We don't refuse to do science because it is hard - on the contrary, the successes of evolution and its predictions in spite of variability is so much more awesome and sweeter.
Torbjörn Larsson · 2 November 2006
Henry:
"I'd call string theory a proposal for a new theory. Or maybe "hypothesis" might be better there."
Hmm. I was parroting what some string physicists said somewhere a while ago - that if it doesn't make predictions it is still useful to calculate unpredictive stuff that other methods can't. It is in my usage of words beyond being a proposal, since it has been shown to be compatible with old physics, for example giving the same black hole entropy as semiclassical methods.
A hypothesis is more of an isolated idea or prediction. "The scientific method requires that one can test a scientific hypothesis. Scientists generally base such hypotheses on previous observations or on extensions of scientific theories." (Wikipedia)
A theory is more of a larger description for a set of phenomena. It doesn't need to be verified yet, it only needs to be predictive and testable. (Earlier I have seen the term "prototheory", but it has been dropped.) String theory is both. But the energy demanded is usually too high yet.
"It's not technically a theory - calling it that is using the colloquial meaning of the term rather than the scientific, which is a nuisance when an antievolutionist brings that up during a discussion of the meaning of the word "theory" in science.""

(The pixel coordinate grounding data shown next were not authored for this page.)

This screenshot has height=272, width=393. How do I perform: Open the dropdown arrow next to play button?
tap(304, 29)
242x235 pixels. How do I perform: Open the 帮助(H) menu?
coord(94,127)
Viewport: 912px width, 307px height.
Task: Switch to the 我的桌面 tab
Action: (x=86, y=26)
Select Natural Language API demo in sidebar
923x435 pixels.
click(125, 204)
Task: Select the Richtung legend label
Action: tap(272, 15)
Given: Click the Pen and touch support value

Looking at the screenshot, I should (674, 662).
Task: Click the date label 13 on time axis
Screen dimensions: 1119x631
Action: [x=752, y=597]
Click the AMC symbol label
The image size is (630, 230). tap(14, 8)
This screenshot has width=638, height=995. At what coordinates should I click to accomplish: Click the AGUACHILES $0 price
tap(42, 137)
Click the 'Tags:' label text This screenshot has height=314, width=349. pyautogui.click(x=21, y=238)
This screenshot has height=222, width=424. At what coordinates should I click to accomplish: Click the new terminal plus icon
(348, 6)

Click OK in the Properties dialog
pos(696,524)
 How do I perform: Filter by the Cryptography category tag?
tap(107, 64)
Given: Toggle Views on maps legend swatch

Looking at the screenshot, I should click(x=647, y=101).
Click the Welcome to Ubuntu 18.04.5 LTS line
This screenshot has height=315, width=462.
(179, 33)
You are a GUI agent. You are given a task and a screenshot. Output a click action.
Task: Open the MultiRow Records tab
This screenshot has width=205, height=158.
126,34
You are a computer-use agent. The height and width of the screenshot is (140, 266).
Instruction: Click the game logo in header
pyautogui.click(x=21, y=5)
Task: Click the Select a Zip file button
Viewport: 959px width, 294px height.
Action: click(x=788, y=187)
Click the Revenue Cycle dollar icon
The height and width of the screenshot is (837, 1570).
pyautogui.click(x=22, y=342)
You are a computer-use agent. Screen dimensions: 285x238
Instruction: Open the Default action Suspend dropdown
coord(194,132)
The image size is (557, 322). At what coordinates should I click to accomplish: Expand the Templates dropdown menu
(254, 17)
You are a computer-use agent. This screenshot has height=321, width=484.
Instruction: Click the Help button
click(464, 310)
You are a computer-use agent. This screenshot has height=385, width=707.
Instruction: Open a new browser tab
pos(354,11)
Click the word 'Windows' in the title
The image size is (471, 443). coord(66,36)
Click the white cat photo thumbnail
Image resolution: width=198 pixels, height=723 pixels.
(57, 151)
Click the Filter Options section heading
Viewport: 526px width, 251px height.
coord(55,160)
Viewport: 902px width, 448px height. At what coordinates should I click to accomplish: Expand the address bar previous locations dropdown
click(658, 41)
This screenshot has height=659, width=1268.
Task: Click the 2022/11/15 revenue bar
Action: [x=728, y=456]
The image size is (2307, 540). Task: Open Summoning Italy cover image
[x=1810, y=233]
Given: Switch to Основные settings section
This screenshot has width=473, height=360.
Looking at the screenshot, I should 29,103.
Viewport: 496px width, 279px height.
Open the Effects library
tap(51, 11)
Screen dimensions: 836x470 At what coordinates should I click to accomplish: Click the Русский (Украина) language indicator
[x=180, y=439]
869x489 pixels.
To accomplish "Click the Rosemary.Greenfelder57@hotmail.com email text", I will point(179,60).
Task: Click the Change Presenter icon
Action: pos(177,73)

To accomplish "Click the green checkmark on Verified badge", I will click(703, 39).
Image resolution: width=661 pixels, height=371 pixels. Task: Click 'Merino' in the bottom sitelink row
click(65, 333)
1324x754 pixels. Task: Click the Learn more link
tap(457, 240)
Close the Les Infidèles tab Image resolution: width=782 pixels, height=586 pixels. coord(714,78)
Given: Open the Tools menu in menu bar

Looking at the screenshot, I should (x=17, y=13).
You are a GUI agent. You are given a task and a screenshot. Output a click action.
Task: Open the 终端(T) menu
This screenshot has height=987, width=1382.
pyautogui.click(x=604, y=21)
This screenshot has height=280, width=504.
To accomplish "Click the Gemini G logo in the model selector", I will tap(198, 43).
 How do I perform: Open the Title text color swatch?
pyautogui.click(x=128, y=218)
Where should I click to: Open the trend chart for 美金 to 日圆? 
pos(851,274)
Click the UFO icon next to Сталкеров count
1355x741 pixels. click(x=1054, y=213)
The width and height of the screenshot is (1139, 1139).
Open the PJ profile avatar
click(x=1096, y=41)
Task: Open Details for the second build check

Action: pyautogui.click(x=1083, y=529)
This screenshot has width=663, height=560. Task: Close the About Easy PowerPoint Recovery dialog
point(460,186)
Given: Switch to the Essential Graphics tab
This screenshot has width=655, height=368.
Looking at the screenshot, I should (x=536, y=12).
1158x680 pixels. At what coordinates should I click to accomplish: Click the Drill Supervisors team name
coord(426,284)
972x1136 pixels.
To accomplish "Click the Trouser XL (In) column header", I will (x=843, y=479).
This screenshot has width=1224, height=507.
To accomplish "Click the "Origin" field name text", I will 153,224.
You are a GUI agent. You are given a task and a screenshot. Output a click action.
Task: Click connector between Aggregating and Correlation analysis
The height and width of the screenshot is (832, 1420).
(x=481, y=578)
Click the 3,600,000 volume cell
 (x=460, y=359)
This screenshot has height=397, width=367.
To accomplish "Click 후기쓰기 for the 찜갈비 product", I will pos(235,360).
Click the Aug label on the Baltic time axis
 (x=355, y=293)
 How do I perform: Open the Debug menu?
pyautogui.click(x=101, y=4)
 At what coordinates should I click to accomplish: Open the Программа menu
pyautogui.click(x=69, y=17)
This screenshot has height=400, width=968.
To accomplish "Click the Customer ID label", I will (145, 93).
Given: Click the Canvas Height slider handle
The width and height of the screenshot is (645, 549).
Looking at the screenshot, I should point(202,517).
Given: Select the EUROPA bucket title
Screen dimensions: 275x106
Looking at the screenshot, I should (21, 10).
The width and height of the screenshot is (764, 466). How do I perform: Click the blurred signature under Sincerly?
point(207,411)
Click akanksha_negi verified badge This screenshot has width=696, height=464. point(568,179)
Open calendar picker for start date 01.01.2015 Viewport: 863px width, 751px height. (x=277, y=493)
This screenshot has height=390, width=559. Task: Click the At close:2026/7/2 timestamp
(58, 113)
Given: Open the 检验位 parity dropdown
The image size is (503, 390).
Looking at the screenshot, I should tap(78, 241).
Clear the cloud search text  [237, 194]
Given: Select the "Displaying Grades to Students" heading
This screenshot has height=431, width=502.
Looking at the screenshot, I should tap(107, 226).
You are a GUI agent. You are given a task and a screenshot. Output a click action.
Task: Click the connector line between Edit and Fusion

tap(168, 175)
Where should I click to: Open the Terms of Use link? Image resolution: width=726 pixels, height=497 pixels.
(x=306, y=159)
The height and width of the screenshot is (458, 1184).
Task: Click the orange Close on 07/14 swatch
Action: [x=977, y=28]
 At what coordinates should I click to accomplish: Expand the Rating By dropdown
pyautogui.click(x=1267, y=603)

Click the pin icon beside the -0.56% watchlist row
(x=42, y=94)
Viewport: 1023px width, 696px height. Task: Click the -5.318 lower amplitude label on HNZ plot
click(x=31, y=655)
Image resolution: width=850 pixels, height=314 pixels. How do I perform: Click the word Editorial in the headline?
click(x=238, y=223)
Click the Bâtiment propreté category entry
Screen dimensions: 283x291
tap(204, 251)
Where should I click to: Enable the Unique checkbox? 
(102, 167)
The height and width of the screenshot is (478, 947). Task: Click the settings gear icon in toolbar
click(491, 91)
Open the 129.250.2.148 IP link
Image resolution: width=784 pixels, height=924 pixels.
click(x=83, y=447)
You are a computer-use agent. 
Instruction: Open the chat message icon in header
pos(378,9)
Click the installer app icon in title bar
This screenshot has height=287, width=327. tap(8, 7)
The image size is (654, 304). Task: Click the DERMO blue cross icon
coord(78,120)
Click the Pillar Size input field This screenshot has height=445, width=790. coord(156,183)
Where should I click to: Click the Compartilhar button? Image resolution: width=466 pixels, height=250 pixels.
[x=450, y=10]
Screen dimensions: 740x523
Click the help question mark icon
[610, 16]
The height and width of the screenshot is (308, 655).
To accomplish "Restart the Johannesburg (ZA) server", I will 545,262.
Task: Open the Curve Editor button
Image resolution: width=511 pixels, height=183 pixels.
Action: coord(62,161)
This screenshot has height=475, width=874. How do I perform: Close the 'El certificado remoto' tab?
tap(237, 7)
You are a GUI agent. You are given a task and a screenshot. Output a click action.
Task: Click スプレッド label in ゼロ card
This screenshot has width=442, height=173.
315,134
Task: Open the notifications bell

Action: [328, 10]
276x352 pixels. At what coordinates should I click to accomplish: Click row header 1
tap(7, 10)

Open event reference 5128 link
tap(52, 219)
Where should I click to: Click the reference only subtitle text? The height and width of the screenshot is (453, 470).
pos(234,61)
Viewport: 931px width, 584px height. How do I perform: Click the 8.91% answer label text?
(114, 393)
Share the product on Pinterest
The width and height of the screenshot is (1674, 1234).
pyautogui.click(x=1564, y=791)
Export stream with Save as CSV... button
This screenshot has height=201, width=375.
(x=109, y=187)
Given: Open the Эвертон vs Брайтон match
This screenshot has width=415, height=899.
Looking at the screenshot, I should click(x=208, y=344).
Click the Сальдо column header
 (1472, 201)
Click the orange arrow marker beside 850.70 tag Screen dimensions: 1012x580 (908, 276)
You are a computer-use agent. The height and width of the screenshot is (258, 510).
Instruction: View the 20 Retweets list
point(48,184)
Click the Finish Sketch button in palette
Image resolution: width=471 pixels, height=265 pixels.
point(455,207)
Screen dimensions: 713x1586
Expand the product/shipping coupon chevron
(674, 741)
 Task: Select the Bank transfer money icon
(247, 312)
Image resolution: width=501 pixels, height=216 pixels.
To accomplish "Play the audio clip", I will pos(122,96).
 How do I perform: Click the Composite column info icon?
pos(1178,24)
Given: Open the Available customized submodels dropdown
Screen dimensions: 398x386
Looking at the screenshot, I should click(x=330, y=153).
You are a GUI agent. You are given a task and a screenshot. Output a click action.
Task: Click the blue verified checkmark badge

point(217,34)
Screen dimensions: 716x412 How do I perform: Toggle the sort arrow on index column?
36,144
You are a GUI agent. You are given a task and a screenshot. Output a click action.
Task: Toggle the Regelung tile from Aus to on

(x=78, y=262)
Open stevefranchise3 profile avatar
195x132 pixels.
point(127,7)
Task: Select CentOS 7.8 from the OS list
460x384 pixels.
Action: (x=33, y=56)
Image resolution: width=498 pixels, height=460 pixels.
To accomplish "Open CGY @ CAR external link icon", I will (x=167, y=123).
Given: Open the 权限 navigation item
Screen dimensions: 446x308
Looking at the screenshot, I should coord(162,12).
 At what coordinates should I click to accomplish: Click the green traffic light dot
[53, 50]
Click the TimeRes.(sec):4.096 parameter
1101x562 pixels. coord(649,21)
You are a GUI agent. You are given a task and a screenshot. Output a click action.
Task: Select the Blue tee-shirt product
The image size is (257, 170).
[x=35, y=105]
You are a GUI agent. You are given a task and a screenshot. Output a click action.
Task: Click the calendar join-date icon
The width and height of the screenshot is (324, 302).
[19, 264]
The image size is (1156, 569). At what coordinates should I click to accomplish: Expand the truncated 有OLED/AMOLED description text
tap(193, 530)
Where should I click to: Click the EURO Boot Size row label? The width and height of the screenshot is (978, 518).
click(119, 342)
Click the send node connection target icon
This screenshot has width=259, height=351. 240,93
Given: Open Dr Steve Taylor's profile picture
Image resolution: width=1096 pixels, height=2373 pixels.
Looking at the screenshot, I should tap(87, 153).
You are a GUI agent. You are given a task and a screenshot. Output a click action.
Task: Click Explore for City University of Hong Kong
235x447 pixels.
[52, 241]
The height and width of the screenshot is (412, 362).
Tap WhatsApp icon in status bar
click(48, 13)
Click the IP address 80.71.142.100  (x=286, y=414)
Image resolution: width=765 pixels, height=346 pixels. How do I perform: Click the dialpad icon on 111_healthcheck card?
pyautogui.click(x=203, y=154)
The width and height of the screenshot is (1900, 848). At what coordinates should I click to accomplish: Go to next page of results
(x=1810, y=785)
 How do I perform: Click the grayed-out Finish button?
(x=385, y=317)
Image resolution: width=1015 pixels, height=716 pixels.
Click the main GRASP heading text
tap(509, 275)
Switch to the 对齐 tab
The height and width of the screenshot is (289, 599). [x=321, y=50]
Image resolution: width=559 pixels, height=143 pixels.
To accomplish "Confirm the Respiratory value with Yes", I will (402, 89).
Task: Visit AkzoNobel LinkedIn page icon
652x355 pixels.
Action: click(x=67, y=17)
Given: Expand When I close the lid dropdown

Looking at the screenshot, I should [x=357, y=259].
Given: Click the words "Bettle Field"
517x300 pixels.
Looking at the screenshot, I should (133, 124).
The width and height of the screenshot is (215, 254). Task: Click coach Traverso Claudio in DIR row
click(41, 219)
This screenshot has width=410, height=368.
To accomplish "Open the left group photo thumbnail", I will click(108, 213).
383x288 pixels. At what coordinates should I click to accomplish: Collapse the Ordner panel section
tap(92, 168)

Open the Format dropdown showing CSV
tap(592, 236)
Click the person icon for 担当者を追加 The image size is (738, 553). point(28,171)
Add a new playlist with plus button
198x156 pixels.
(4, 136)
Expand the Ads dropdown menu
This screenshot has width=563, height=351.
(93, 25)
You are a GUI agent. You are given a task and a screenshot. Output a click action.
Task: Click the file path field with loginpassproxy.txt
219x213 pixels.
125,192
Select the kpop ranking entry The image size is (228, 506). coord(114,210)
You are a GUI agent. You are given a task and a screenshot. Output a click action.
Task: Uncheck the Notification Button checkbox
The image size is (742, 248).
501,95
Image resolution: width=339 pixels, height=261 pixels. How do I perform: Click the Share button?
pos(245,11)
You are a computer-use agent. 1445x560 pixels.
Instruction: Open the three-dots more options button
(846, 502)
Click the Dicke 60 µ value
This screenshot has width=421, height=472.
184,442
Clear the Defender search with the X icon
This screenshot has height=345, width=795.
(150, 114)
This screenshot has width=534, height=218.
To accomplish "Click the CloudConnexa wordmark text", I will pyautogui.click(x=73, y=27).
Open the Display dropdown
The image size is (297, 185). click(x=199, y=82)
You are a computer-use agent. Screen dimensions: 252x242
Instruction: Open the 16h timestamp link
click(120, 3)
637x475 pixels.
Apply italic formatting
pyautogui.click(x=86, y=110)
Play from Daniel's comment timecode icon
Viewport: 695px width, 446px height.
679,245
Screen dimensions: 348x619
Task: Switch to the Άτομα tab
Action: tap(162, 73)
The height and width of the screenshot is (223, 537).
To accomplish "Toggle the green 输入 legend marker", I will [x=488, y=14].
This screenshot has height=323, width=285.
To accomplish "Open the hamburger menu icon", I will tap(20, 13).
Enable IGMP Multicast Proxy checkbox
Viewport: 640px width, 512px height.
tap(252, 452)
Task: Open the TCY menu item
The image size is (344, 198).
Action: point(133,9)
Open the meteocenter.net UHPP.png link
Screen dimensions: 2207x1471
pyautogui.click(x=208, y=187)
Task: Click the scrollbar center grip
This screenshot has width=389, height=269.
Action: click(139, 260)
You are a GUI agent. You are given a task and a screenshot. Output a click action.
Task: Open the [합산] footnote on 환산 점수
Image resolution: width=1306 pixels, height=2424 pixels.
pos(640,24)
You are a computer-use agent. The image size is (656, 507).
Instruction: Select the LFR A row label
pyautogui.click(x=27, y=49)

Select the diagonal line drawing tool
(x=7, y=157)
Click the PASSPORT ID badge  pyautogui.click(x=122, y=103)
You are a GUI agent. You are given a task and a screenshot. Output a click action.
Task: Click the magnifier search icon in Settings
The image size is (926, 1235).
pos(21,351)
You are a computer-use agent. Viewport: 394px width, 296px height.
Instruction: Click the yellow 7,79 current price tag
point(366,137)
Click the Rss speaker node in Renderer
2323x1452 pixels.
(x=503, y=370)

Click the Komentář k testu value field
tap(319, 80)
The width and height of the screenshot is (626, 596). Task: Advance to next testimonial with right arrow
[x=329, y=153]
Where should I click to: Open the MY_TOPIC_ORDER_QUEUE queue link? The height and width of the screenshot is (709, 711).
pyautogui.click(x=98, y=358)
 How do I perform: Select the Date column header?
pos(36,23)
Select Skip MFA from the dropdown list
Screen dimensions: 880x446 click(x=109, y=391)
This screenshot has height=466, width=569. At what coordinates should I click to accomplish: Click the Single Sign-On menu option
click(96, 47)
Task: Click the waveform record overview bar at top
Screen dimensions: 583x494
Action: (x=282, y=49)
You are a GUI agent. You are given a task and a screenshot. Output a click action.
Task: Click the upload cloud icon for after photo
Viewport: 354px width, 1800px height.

Wikipedia isn't the best material, but this is what I can do in a haste:
"In science, a theory is a proposed description, explanation, or model of the manner of interaction of a set of natural phenomena, capable of predicting future occurrences or observations of the same kind, and capable of being tested through experiment or otherwise falsified through empirical observation.
...
The term theory is occasionally stretched to refer to theoretical speculation that is currently unverifiable. Examples are string theory and various theories of everything."
About calling it a theory, I don't get your idea of colloquiality. It is the physicists that call it string/M-theory.
Such wellgrounded (meshes with other theory) and wellresearched (much work since it looks promising) theoretical methods (math) and speculations (physics) are still a far cry from the colloquial meaning of an unsupported or (probably) unpredictive isolated ad hoc or sets of ad hocs.